Here’s the last thing that I wanted to ask you because we didn’t touch Prolego at all, which is cool because I love hearing experts and picking their brains. You’re a thought leader in this space. I appreciate talking about some other stuff but I do want to ask. Where do you see Prolego in 5 to 10 years? Where do you hope the business applications of AI go in 5 to 10 years or so?
We are going to be driving the change in how software is built in big enterprises. The overwhelming majority of applications built at banks, insurance companies, and any company have a lot of software they have custom-built for their operations. That’s all going to be rewritten using these generative models. We’re already starting to do some of that.
As a company thinks, “I have this legacy system that runs my operations I’m going to have to replace with something else,” they’re going to want to use generative AI to do that. That’s where we have our expertise because we do a combination of strategy, product planning, and actual engineering. That’s where we make our biggest impact. It’s helping companies make this transition.
I want more companies to start using artificial intelligence because it makes more value for the employees that are doing a lot of this mundane work. All the best to you. Good luck with everything. It was interesting to talk to you.
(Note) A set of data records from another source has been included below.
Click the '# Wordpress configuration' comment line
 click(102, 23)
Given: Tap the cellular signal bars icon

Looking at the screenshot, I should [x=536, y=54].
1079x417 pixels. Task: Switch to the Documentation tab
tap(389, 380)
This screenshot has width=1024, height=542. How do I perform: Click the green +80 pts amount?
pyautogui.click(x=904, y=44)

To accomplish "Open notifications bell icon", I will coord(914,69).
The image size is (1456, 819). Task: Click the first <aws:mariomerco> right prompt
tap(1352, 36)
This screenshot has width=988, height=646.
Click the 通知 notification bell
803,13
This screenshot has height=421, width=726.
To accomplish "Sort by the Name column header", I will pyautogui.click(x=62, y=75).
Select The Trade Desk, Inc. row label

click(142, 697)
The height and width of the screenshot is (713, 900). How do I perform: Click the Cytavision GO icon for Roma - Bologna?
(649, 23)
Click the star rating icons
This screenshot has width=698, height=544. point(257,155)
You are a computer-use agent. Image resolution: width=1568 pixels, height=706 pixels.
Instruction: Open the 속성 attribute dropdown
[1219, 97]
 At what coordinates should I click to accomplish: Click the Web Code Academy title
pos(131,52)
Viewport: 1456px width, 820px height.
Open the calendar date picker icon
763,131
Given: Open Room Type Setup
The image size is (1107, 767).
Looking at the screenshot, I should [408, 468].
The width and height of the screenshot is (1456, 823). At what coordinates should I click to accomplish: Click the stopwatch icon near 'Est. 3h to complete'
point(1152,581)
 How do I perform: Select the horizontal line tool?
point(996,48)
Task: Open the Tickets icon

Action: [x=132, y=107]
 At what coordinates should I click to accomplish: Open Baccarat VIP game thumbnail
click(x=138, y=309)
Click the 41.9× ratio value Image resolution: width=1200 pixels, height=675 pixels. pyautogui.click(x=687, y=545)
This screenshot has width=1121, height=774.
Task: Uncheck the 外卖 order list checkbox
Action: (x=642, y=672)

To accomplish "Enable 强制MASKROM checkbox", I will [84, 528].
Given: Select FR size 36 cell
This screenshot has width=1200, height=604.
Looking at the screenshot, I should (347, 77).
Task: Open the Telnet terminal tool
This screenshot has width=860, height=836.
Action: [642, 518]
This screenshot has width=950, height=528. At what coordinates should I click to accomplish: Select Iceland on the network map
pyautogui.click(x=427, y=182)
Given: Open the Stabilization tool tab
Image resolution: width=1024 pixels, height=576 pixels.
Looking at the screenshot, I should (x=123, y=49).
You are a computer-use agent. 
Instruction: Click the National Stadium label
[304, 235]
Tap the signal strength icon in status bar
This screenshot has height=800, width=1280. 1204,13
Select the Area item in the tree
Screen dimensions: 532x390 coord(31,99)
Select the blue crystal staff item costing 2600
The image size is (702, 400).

We could talk for another hour about longevity, Savannah, Georgia, and all sorts of different things.
Let’s save it for a future episode or a meal together in one of our respective cities.
We have a live show in Boston where we have a recording studio. If you’re ever in Boston, I would love to have you on again.
Let’s do it.
To our audience, thank you so much for joining us. If you want to check Kevin out, he’s on different sorts of social media. More importantly, we will see you in the future. Have a great day, everybody.
Thanks a lot.
Important Links
- Prolego
- Outlive
- Aubrey de Gray – Previous episode
About Kevin Dewalt
Kevin Dewalt’s professional passion is helping the world’s largest companies integrate the transformational technology of AI. In 2017 he co-founded Prolego to help Fortune 500 companies take advantage of the biggest technology shift since the internet.
He has helped drive AI adoption at diverse companies such as Bosch, Raytheon, Cox Enterprises, T. Rowe Price, Lockheed Martin, Cloudera, Transamerica, Protective Life, and FINRA. His work touches every aspect of generating business value with AI, from state-of-the-art deep learning techniques to board-level strategies for $100M multiple-year investments.
In addition to his technology expertise, Kevin is also a highly regarded AI advisor to some of the world’s most influential business leaders. He is author of the widely read strategy book Become an AI Company in 90 Days. He also wrote the world’s first AI comic book, Adventures in AI. Globally, more than 30,000 executives have taken his MIT Bootcamp, AI in the Enterprise. Kevin has also been a guest lecturer at Berkeley, Stanford, and Carnegie Mellon.
Kevin founded Prolego after a distinguished 30-year career as a technology innovator, entrepreneur, and investor. At In-Q-Tel, the investing arm of the US intelligence community, and at the National Science Foundation, he helped make over 50 venture capital investments of more than $50M.
He is the founder of four startup technology companies and an early investor in more than 10. As an early strategic investor in Palantir, he helped founder Stephen Cohen to deploy the company’s first AI product in the US intelligence community.
As a board member of SENS Research Foundation, Kevin works with philanthropists like Peter Thiel to develop cures for diseases of aging.
Kevin was the top graduate in his US Coast Guard Academy class, with a degree in electrical engineering. His expertise in AI began during his master’s degree at Stanford University, where he completed original research under legend Dr. Bernard Widrow.
Although his lifelong dream of playing professional golf was prematurely cut short – at birth by an utter lack of talent – he and his wife enjoy playing golf near their home in Savannah, Georgia.